銀河戦記/脈動編 第五章・それぞれの新天地 V
2022.01.29

第五章・それぞれの新天地 





 時計回りと反時計回りに、惑星探査及び開発を進める銀河人とミュー族に対して、植人種は中央に向かって進めていた。
 両国家に挟まれる格好になることによって、さまざまな干渉を受けることとなった。
 しかし植人種の惑星が直接占領されることはなかった。
 冬虫夏草を引き起こす胞子が大気中に充満しているため、宇宙空間からの攻撃は受けても、降下作戦までは行われなかった。
 かつて降下作戦を行った部隊が、冬虫夏草状態になってほぼ全滅した経緯を持って、手出ししないようになったのである

「銀河人の星が、生物兵器『冬虫夏草』によって滅亡したようです」
「滅亡した?」
「その件に関して、銀河人から抗議されております」
「なぜだ? 我々とどんな関係がある。我々の星に降り立たない限り、冬虫夏草になることはないだろうが」
「以前我が星を占領にきたミュー族の艦隊がありましたよね。結局彼らのほとんどが冬虫夏草に侵されてしまったらしいですが……。もしかしたら、その時に胞子を採集していったのではないでしょうか。そして生物兵器を作り上げたのかも」
「ふむ。ありうるな」
「とりあえずその旨を伝えておきましょう」
「我々は平和的な民族なのだがな。他国の居住惑星を襲ったことは一度もない。我々が生物兵器を使うはずがなかろう」
「しかし彼らにとっては、冬虫夏草=植人種という概念で固まっていますからね」
「抗議に対する抗議を返しておくか」
「理解してくれればいいですけどね」
「考えても仕方あるまい。栄養ドリンクでも飲んで寝るか……」


 植人種の星は、空気中に光合成用の窒素と二酸化炭素が十分にあり、呼吸用の少しの酸素がある事、そして海水か土壌中に三大肥料である窒素・リンやカリウムなどが豊富に存在することが条件である。
 生活するために農場も畜産場も必要はなく、ただ肥料を含んだ水を口から飲んで日光浴するだけである。

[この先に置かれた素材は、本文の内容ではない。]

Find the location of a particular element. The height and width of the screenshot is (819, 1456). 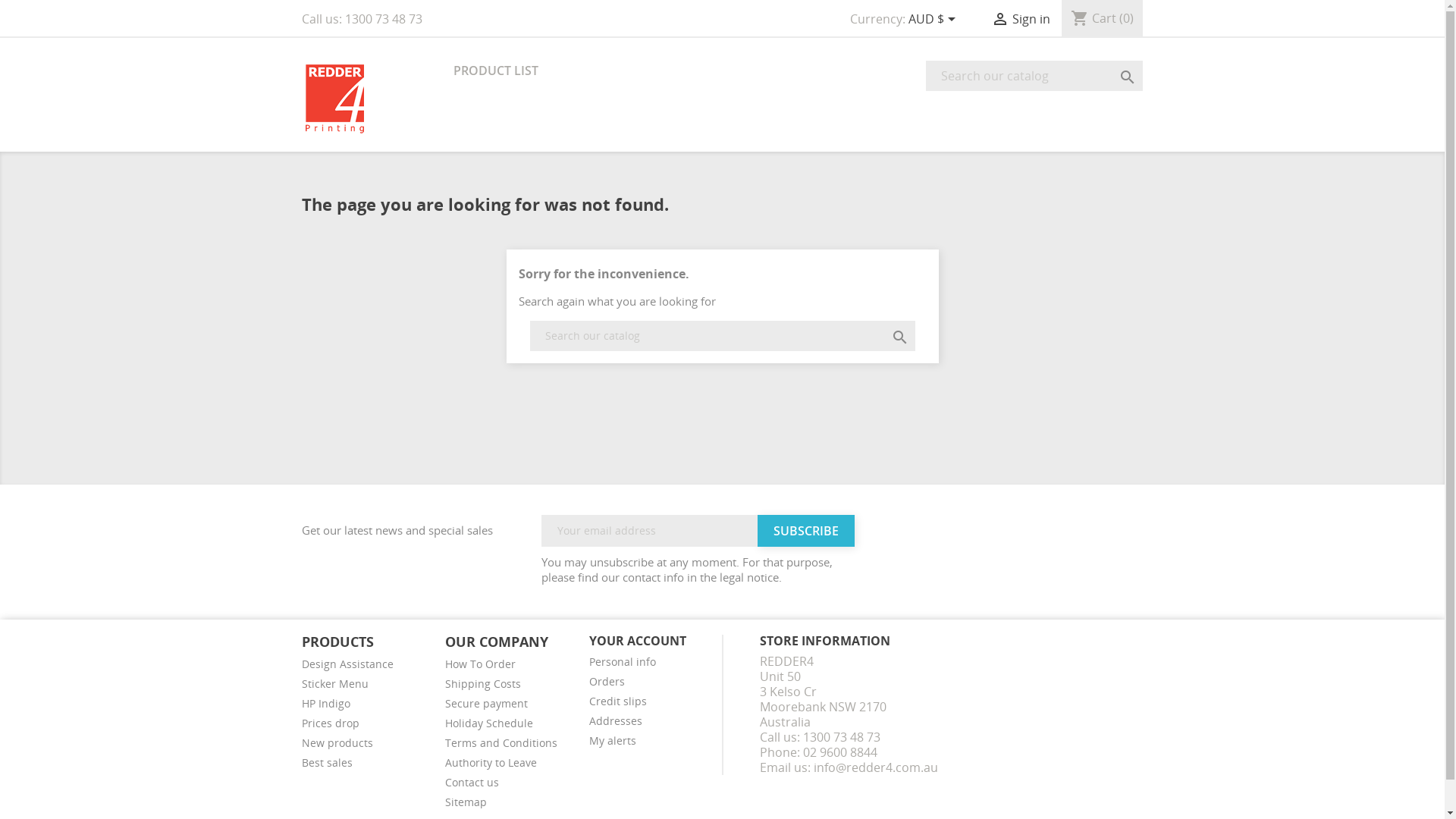

'Shipping Costs' is located at coordinates (482, 683).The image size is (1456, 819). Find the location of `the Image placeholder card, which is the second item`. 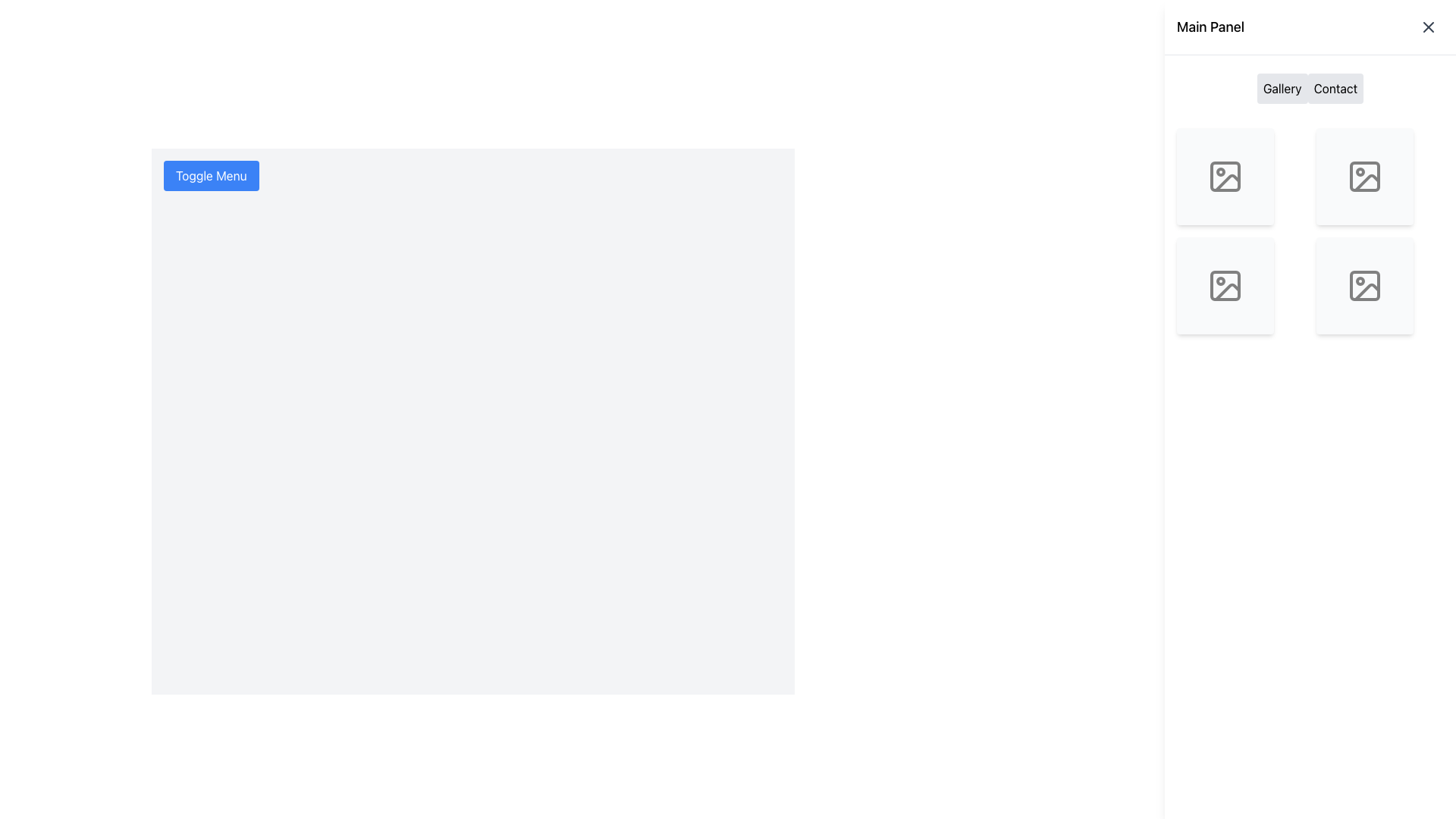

本来、口で咀嚼した食べ物を胃腸で消化吸収していたのだが……。数千年の年月を経て、歯は退化してなくなっており、胃腸内はシダの根が張り巡らされて消化酵素はもはや分泌されないし、蠕動(ぜんどう)運動も行われない。栄養分はシダの根から吸収されて体内を巡る。
 言ってみれば水耕栽培を胃腸の中で行っている感じだ。

 辺りを見回せば、最初に到着した時に耕作した作物が、荒れて野生化していた。
 そして、植人種としての百年そこらの寿命が尽きて、シダ植物として大地に根を生やした同胞達の姿があった。
 最初は人の姿を維持しているが、やがて樹皮が覆いかぶさるように飲み込んでゆく。数年もすると植人種だった形跡も失せて、一本のシダ植物となってゆくのだ。
 見回せば、そんな元植人種だったシダ植物の森が広がっている。